All of lore.kernel.org
 help / color / mirror / Atom feed
From: Rajneesh Bhardwaj <rajneesh.bhardwaj@amd.com>
To: <amd-gfx@lists.freedesktop.org>, <dri-devel@lists.freedesktop.org>
Cc: daniel.vetter@ffwll.ch, felix.kuehling@amd.com,
	Rajneesh Bhardwaj <rajneesh.bhardwaj@amd.com>,
	David Yat Sin <david.yatsin@amd.com>,
	alexander.deucher@amd.com, airlied@redhat.com,
	christian.koenig@amd.com
Subject: [Patch v4 17/24] drm/amdkfd: CRIU export BOs as prime dmabuf objects
Date: Wed, 22 Dec 2021 19:37:04 -0500	[thread overview]
Message-ID: <20211223003711.13064-18-rajneesh.bhardwaj@amd.com> (raw)
In-Reply-To: <20211223003711.13064-1-rajneesh.bhardwaj@amd.com>

KFD buffer objects do not associate a GEM handle with them so cannot
directly be used with libdrm to initiate a system dma (sDMA) operation
to speedup the checkpoint and restore operation so export them as dmabuf
objects and use with libdrm helper (amdgpu_bo_import) to further process
the sdma command submissions.

With sDMA, we see huge improvement in checkpoint and restore operations
compared to the generic pci based access via host data path.

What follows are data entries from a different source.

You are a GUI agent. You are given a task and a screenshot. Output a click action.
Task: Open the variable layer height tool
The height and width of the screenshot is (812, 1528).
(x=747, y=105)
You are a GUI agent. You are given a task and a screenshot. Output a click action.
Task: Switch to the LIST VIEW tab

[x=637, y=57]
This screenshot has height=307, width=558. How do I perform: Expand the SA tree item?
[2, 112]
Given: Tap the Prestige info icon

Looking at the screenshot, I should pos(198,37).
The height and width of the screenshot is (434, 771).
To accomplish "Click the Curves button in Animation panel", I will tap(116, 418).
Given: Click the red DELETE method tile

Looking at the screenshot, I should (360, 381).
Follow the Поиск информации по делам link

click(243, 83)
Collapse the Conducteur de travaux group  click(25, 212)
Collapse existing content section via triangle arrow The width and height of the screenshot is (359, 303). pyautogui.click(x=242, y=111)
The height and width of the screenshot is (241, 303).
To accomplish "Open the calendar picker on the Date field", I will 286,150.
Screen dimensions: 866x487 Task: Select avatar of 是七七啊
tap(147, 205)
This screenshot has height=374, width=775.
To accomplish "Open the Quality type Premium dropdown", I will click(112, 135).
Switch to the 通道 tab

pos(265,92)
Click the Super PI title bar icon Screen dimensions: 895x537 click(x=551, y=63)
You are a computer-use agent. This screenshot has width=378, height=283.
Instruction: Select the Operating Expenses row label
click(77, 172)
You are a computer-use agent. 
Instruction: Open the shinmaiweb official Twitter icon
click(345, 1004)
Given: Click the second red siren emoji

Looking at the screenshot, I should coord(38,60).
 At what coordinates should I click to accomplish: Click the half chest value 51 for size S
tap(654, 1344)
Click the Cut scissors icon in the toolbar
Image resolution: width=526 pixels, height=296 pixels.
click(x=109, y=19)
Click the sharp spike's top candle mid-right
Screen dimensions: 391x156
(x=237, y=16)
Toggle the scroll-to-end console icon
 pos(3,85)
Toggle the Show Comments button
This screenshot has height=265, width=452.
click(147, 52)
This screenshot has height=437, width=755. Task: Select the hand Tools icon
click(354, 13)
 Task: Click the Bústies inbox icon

Suggested-by: Felix Kuehling <felix.kuehling@amd.com>
Signed-off-by: Rajneesh Bhardwaj <rajneesh.bhardwaj@amd.com>
Signed-off-by: David Yat Sin <david.yatsin@amd.com>
---
 drivers/gpu/drm/amd/amdkfd/kfd_chardev.c | 71 +++++++++++++++++++++++-
 1 file changed, 69 insertions(+), 2 deletions(-)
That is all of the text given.